Extract from Street Fighting Years:
Towards the end of 1965, I received a letter from the American TV network CBS, enquiring whether I would be prepared to take part in an Oxford versus Harvard debate on Vietnam. The intention was to set up a TV confrontation via Early Bird satellite (this was a novelty in those days). The BBC would organize a studio for Oxford students at their Shepherds Bush TV centre and CBS would organize our counterparts at Harvard. Both of us would have teams of three. Harvard would defend US policies and we would oppose. There was one stipulation: both teams were to include a senior member of the university or a distinguished alumni. I agreed immediately and suggested Stephen Marks as my seconder and Michael Foot as the ‘senior member’. We were also invited to take fifty students from the university to the studios, for whom transport and refreshments would be provided.
On 21 December 1965, we all arrived and were warmly welcomed by Sir Hugh Greene, the Director-General, who turned out to be an extremely liberal, witty and cultured human being. Very different, I might add, from Ian Trethowan, the only other BBC person with whom I had dealt at that time. Greene expressed the hope that we would trounce Harvard and I had a distinct impression that this was not mindless chauvinism. He was manifestly very hostile to the American war effort. Foot, Marks and myself had a fairly clear idea of what we intended to propose that night. The only mystery was our opponents. This was solved when we exchanged introductions courtesy of the satellite. The two students were campus Democrats and the ‘senior member’ from Harvard was a don called Henry Kissinger.
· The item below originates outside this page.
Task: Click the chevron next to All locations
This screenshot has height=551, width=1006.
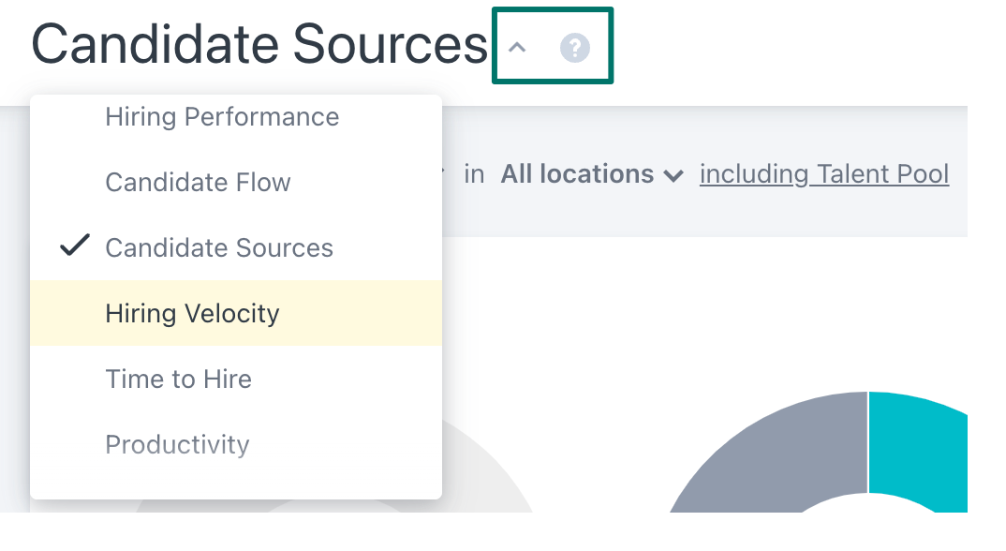Action: [x=673, y=174]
The debate began and ended fairly predictably. None of us were impressed with Kissinger, whose performance was dull and mediocre. What was more interesting was the fact that a number of the Harvard students in the audience agreed with us. When Kissinger repeated a well-worn fiction blaming the Vietnamese for refusing peace by not agreeing to negotiate, I responded by referring to this remark as obscene and asked whether the United States would have negotiated with the Japanese a few months after the attack on Pearl Harbor. Some of the Harvard people had applauded, while Kissinger had stared across the screen at me in horror. I suppose that in a highly protected ideological environment, equations of the sort I had made were too wild even to gain admittance.
There was universal agreement at our end that we had won the debate, which was seen live throughout the United States but was never screened in Britain. That was certainly the view of the BBC bosses who were present and Michael Foot concurred. Since it was a fairly ordinary, old, debate, I soon forgot about the whole affair. A few weeks later, after the Christmas break, I was amazed to receive hundreds of letters from the United States. Some of these included press clippings reviewing the debate, most of which were favourable to our side. An overwhelming majority of the letters supported the stance I had taken. The correspondence came from every corner of the United States. I even had a fan letter from Dallas. The bulk of the mail was from school and university students, who wrote to express their amazing (or so it seemed at the time) hostility to their own government’s war in Asia. This was the first concrete sign, as far as I was concerned, that something was changing in the United States. In later years I often wondered how many of the fourteen–sixteen year olds who had written to me and to whom I had replied at length had graduated to join SDS or the mushrooming Committees to End the War in Vietnam.